**Available data**.
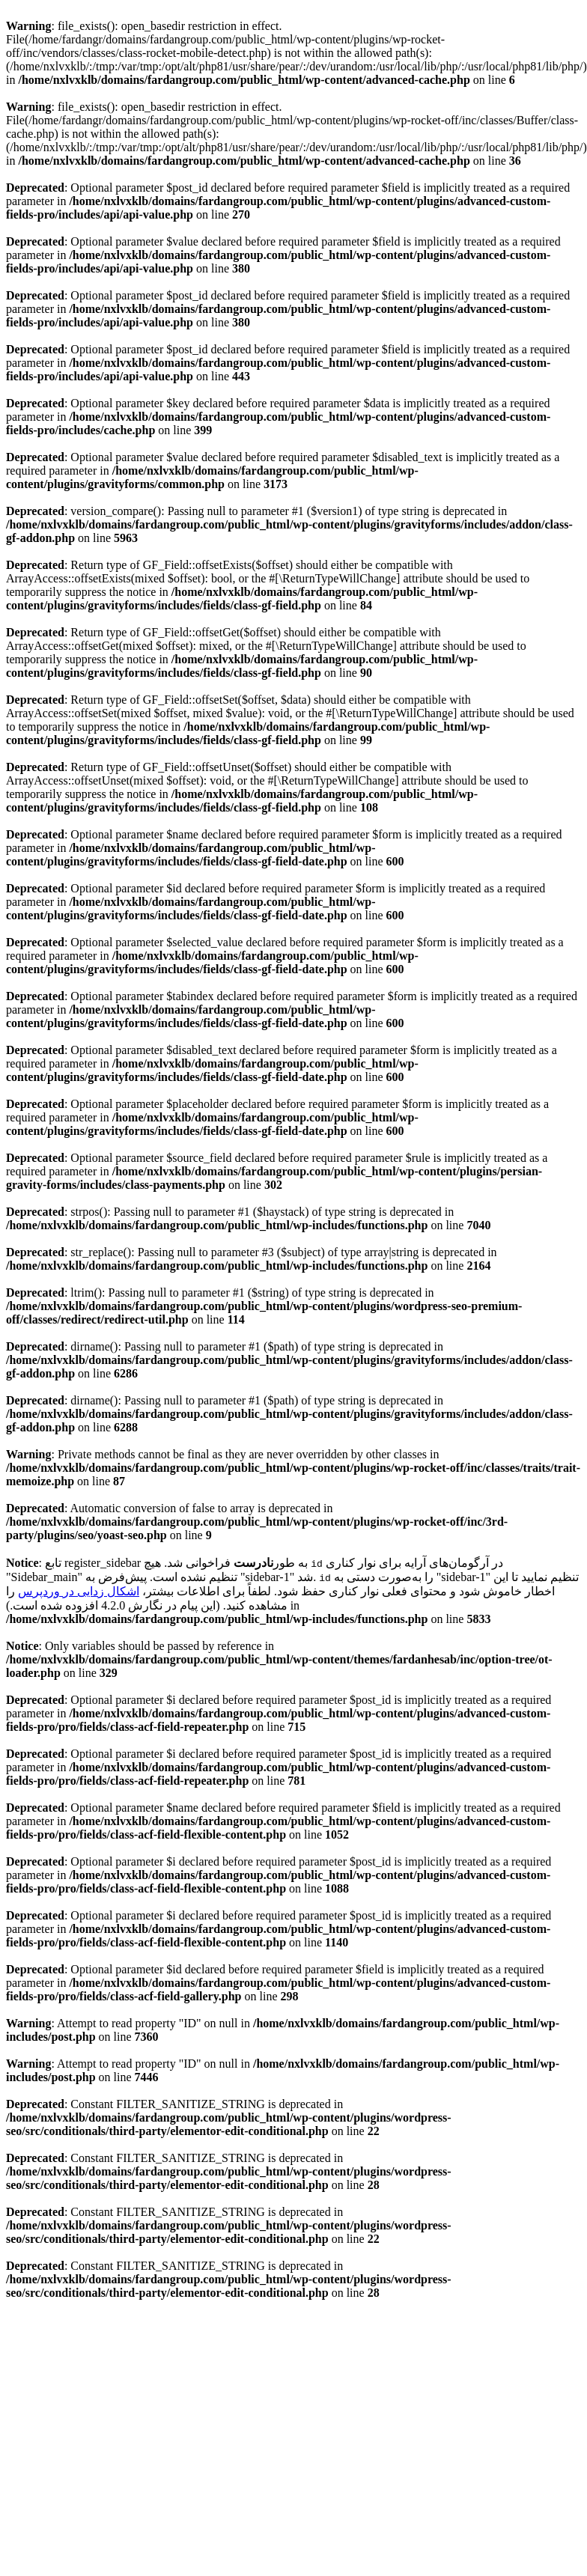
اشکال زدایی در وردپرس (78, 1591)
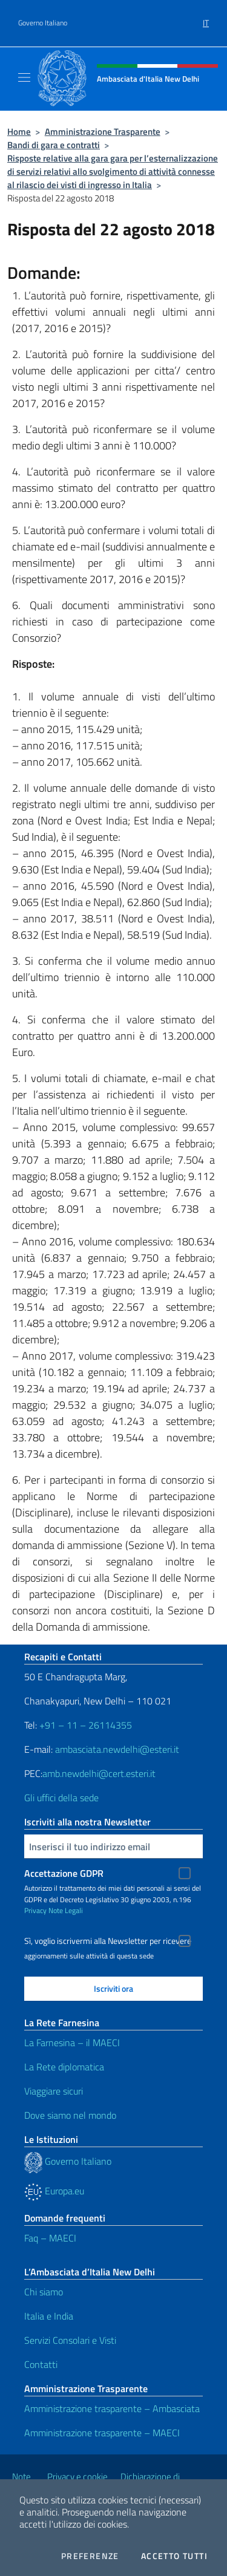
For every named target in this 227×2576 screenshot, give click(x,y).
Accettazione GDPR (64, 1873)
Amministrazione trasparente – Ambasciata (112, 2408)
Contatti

**Task description**.
Rewrite all of the material above with "screenshot" swapped for "image" and nothing else changed. Omit the pictures.

**Full output**.
اشکال زدایی در وردپرس (78, 1591)
For every named target in this 227×2576 image, give click(x,y).
Accettazione GDPR (64, 1873)
Amministrazione trasparente – Ambasciata (112, 2408)
Contatti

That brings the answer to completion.